¿40 horas laborales? El riesgo de legislar sin considerar la productividad
La propuesta de reducir la jornada laboral en México de 48 a 40 horas semanales ha reabierto un debate esencial sobre las condiciones del trabajo en el país.

La propuesta de reducir la jornada laboral en México de 48 a 40 horas semanales ha reabierto un debate esencial sobre las condiciones del trabajo en el país. A primera vista, parece una medida progresista: más tiempo libre, mejor calidad de vida, potencial mejora en la salud mental. Sin embargo, sus implicaciones económicas —especialmente para las micro, pequeñas y medianas empresas (MIPYMES)— merecen una mirada crítica que trascienda las buenas intenciones.
Un dato revelador expone la paradoja mexicana: según la OCDE, México es el país miembro donde más horas se trabajan al año, con un promedio de 2,226 horas anuales por trabajador, muy por encima del promedio de la organización de 1,752 horas. Sin embargo, el salario mínimo mexicano es uno de los más bajos entre los países de la OCDE, y el PIB per cápita apenas alcanza los 11,091 dólares, mientras que el promedio de la organización supera los 40,000 dólares.
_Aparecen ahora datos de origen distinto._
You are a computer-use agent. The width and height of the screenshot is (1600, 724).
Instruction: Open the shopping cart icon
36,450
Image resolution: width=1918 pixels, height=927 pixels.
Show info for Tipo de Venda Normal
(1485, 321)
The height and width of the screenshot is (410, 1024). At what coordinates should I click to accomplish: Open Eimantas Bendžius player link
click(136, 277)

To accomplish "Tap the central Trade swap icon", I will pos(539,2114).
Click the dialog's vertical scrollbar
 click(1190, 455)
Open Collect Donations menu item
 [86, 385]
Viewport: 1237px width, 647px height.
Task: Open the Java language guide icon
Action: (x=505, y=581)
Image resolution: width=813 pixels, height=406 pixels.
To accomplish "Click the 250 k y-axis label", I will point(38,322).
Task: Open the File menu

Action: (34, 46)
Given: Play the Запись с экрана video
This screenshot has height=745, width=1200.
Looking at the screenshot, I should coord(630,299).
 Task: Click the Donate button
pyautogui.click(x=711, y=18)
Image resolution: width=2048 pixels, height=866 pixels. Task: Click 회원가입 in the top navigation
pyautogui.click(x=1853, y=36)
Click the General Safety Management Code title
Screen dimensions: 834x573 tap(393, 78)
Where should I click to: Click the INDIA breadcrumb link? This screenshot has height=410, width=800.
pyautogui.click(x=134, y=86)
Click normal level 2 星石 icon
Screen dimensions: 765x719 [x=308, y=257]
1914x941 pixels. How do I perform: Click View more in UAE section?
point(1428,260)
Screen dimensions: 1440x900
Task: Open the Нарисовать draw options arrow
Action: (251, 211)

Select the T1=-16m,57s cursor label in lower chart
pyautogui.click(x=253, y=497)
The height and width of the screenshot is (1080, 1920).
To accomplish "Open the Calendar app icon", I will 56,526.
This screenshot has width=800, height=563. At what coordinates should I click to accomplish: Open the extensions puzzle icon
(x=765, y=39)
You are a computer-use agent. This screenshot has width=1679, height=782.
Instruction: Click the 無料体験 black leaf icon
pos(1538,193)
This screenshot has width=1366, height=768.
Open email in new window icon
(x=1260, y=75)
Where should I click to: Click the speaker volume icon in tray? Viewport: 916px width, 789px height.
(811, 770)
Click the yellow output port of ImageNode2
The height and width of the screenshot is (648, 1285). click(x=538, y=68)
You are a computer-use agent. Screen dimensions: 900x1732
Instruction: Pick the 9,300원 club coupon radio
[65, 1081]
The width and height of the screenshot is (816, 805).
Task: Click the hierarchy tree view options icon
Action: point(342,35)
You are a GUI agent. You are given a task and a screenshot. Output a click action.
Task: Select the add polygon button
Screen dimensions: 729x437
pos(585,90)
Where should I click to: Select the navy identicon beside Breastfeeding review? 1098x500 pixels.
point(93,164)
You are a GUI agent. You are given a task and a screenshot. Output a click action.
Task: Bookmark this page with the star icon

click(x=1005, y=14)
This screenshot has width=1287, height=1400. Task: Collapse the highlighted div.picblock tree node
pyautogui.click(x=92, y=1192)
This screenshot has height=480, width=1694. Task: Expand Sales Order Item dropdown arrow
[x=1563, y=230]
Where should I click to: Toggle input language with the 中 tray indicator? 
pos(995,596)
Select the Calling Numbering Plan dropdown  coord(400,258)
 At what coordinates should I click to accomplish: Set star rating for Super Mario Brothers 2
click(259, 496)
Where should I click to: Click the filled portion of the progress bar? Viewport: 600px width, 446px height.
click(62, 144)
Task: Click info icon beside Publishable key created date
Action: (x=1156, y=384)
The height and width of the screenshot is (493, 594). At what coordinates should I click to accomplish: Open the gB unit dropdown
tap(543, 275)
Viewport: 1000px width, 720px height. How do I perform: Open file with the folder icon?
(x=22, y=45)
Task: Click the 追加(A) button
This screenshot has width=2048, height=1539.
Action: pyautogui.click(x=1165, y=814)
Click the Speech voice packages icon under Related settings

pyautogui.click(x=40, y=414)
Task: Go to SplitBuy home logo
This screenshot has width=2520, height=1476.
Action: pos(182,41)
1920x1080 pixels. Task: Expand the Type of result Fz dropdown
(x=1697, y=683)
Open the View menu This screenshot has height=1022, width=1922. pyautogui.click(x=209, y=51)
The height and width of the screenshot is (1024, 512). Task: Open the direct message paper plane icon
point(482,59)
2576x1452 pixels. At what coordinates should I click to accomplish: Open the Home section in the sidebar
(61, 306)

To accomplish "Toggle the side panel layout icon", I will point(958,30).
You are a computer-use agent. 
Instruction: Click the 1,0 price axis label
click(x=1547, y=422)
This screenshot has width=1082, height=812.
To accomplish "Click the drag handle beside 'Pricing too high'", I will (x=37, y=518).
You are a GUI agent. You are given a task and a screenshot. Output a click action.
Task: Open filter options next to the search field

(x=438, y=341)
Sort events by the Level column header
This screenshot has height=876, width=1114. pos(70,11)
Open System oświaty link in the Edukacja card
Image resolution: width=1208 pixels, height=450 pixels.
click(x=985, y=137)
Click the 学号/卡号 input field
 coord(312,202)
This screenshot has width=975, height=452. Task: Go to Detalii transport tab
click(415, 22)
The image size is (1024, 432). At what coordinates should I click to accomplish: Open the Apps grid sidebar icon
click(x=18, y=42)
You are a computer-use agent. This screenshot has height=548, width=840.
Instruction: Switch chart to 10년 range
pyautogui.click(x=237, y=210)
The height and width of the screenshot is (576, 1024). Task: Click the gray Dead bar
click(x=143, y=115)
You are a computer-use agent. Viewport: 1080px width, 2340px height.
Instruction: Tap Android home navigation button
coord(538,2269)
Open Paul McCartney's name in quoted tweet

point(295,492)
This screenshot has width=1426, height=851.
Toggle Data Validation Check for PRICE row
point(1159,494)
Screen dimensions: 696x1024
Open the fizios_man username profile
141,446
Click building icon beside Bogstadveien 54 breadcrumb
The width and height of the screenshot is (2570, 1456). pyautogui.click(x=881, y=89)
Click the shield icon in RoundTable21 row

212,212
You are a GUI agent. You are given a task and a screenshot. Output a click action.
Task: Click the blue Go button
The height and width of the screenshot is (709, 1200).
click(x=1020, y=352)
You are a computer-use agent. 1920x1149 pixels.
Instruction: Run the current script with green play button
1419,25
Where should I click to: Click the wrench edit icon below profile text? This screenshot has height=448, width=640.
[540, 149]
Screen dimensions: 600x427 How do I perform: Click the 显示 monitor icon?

Esta contradicción evidencia el problema estructural: no es cuestión de trabajar más horas, sino de trabajar de manera más productiva.
En México, más del 70% del empleo formal proviene de MIPYMES, las cuales ya enfrentan márgenes ajustados, alta carga regulatoria y acceso limitado a financiamiento. Reducir la jornada sin disminuir proporcionalmente los costos laborales ni ofrecer apoyos fiscales puede elevar considerablemente el costo por hora trabajada. Para muchas pequeñas empresas, esto significa tener que contratar personal adicional para cubrir los mismos turnos, sin necesariamente aumentar la productividad ni los ingresos.
Esta presión puede tener consecuencias inmediatas: la reducción de puestos de trabajo, el freno a nuevas contrataciones y el incentivo a migrar hacia la informalidad. Pero hay un riesgo aún más grave: el cierre definitivo de miles de MIPYMES que simplemente no podrán sostener el nuevo esquema sin apoyos ni un aumento en su capacidad productiva. La desaparición de estas unidades económicas no solo destruye empleos, sino que también erosiona la base fiscal, debilita cadenas de valor locales y agrava la concentración empresarial. Además, con una informalidad laboral que ya ronda el 55%, cualquier medida que encarezca el empleo formal sin contrapesos puede acelerar esa tendencia.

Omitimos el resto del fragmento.